[HOW TO COMPLETE THIS TASK]: Would you return, word for word, the lines of the data below from the line with "Given: Click the" through the line with "Viewport: 850px width, 1400px height.", and no others?

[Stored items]
• • • • •

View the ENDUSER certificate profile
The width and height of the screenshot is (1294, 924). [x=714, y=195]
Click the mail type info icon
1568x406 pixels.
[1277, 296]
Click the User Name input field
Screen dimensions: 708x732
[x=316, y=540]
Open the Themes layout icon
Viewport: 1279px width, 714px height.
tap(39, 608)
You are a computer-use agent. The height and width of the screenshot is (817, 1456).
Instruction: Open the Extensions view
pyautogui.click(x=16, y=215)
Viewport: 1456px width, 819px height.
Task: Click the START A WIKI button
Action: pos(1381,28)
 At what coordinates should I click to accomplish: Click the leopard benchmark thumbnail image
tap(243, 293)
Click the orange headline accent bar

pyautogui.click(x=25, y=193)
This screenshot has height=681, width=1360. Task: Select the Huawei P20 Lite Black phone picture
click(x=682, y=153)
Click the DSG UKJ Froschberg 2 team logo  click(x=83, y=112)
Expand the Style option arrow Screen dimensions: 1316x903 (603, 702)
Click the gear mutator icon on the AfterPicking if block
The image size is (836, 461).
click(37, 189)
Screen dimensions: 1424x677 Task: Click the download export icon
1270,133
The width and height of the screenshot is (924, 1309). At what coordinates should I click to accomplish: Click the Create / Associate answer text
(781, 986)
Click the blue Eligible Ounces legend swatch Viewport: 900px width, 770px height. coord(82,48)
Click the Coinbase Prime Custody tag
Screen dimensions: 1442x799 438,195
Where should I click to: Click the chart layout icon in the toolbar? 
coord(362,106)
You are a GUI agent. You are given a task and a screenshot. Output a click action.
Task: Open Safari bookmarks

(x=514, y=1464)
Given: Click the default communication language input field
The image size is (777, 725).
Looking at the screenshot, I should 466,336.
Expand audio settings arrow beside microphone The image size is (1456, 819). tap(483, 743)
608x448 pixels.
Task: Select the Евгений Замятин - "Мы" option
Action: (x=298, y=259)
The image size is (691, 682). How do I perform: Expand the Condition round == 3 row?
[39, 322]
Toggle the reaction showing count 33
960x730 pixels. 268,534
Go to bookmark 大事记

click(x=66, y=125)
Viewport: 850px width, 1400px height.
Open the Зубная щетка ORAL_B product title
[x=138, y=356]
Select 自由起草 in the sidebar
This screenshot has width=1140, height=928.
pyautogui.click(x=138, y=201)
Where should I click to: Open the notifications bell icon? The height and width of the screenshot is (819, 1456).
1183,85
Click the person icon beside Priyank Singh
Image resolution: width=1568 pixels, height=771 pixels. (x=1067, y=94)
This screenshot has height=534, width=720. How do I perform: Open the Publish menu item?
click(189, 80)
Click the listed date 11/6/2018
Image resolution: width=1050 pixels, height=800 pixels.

• • • • •

[RESPONSE FOR THIS EXERCISE]:
Given: Click the default communication language input field
The image size is (777, 725).
Looking at the screenshot, I should 466,336.
Expand audio settings arrow beside microphone The image size is (1456, 819). tap(483, 743)
608x448 pixels.
Task: Select the Евгений Замятин - "Мы" option
Action: (x=298, y=259)
The image size is (691, 682). How do I perform: Expand the Condition round == 3 row?
[39, 322]
Toggle the reaction showing count 33
960x730 pixels. 268,534
Go to bookmark 大事记

click(x=66, y=125)
Viewport: 850px width, 1400px height.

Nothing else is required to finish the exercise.